Direction
Copy the listing from the line containing "How do I perform: Click" through the line containing "click(x=203, y=81)", swapping "fullscreen icon" for "full-screen button" and changing nothing else.

Material
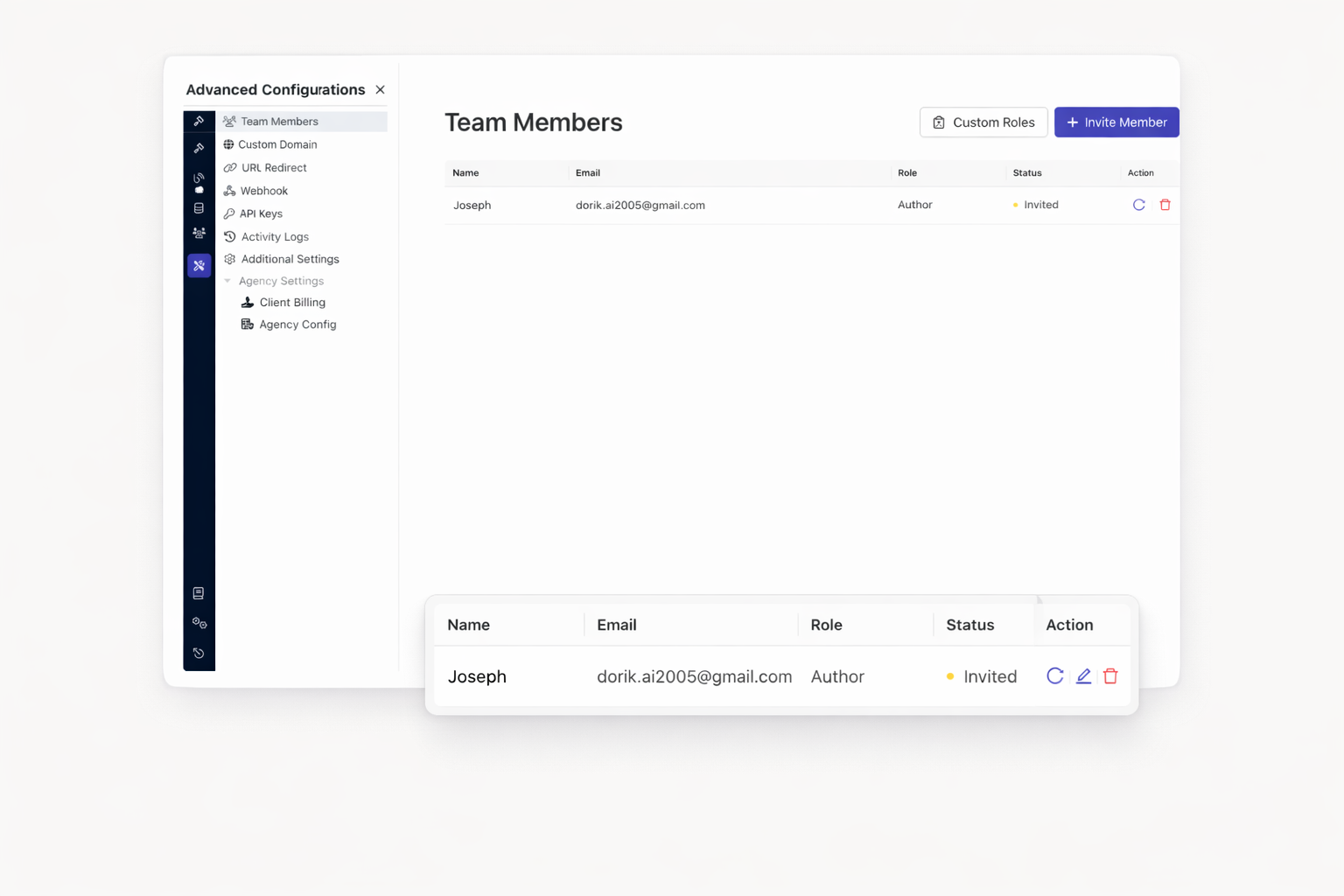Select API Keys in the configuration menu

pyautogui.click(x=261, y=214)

--

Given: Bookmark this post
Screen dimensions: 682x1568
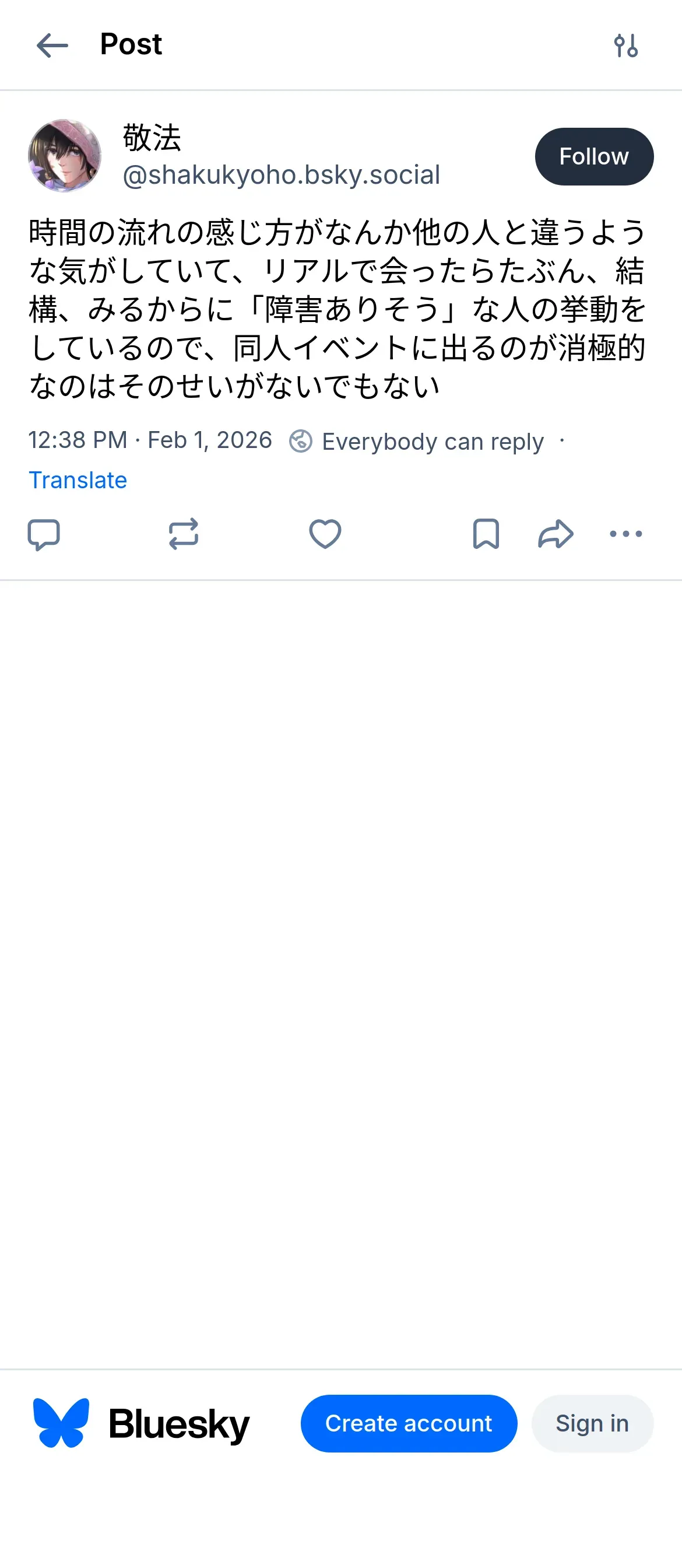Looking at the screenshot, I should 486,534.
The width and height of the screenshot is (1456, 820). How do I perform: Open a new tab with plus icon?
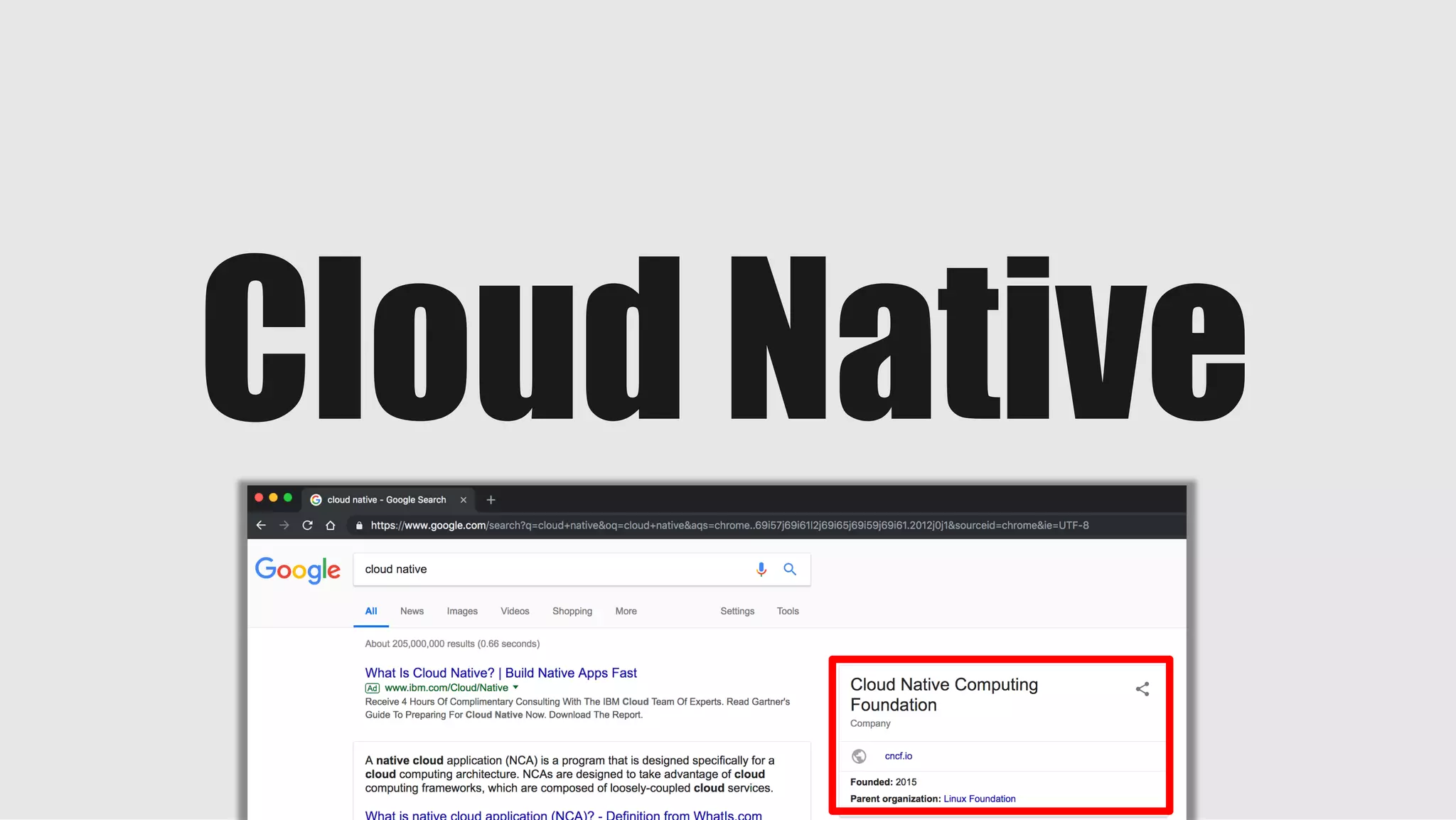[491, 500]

* * *

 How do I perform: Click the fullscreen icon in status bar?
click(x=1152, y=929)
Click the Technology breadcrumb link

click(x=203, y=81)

Solution
 How do I perform: Click the full-screen button in status bar?
click(x=1152, y=929)
Click the Technology breadcrumb link

click(x=203, y=81)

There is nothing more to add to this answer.